Redebeitrag um Redebeitrag dreht sich um die Angst vor dem Stillstand in den Gemeinden, dann kommt die Pause und mit ihr auch der Bischof. In der zweiten Hälfte begrüßt er die Gläubigen, hebt die Notwendigkeit der Reform hervor und beruhigt: "Pfarrei ist erstmal ein kirchenrechtlicher Begriff, er wird nicht mehr deckungsgleich mit den alten Vorstellungen sein. Pfarrei ist ein Verwaltungsraum, aber Kirche wird in den Gemeinden gelebt."
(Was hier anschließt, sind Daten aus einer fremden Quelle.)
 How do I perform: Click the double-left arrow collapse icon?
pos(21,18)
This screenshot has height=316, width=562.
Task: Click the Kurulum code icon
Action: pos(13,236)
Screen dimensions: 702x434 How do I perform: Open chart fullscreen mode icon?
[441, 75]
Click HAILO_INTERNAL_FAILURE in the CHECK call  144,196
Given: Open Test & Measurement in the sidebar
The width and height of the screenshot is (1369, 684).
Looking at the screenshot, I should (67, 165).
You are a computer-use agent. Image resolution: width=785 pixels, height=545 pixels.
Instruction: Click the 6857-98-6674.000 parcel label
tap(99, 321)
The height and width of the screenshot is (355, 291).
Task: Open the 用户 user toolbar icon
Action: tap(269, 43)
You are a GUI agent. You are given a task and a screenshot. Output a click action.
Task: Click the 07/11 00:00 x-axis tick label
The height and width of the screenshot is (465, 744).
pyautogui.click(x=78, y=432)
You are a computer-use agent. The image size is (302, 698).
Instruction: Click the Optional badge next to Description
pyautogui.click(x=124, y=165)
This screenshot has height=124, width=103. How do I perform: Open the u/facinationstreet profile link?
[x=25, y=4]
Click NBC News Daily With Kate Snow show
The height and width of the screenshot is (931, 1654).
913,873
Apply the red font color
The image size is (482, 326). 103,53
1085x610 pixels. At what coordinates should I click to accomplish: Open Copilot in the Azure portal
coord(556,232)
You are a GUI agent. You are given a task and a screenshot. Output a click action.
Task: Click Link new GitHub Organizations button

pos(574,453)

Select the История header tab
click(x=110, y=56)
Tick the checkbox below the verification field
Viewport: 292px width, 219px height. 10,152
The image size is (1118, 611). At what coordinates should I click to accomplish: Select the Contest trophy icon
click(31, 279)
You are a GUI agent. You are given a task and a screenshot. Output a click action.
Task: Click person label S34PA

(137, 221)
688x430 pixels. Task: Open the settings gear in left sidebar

Angesprochen von Marlies Pütz aus Meckel auf die Zukunft der Seelsorge, sagt Ackermann, dass es auch in Zukunft nicht einfach sein werde, vakante Stellen zu besetzen, aber die neuen Strukturen bessere Perspektiven böten. "Schauen Sie nach Prüm. Die Stelle ist ausgeschrieben, aber ich bekomme keine Bewerbungen. Ich hoffe, dass sich das ändern wird." Er sei kein Kurfürst, der Pfarrer gegen ihren Willen irgendwohin schicke. Dankbar sei er für Pfarrer im Ruhestand, die sich weiter engagierten: "Ich begrüße das sehr, aber es kann nicht die Regel sein und muss von Fall zu Fall betrachtet werden." Er betont den Entwurfscharakter: "Deswegen suchen wir ja das Gespräch mit Ihnen."

Weitere Infos und Möglichkeiten zur Beteiligung an der Reform unter:
www.bistum-trier.de/heraus-gerufen/
Extra: DIE JAHRHUNDERTREFORM WIRD WEITER DISKUTIERT

Statt der bislang 887 Pfarreien soll laut Reformentwurf das Bistum Trier in Zukunft aus 35 Großpfarreien bestehen. Die Dekanate werden gestrichen. 24 der XXL-Pfarreien liegen in Rheinland-Pfalz, zehn im Saarland. Die Pfarreien haben dann zwischen 15 563 (Simmern) und 76 768 (Saarbrücken) Mitglieder. In der Eifel wird Bitburg mit 42 234 Katholiken die größte Pfarrei sein. Am Samstag, 10. Juni, diskutiert Bischof Ackermann erneut mit Gläubigen - diesmal ab 10 Uhr in der ehemaligen Abtei St. Maximin in Trier.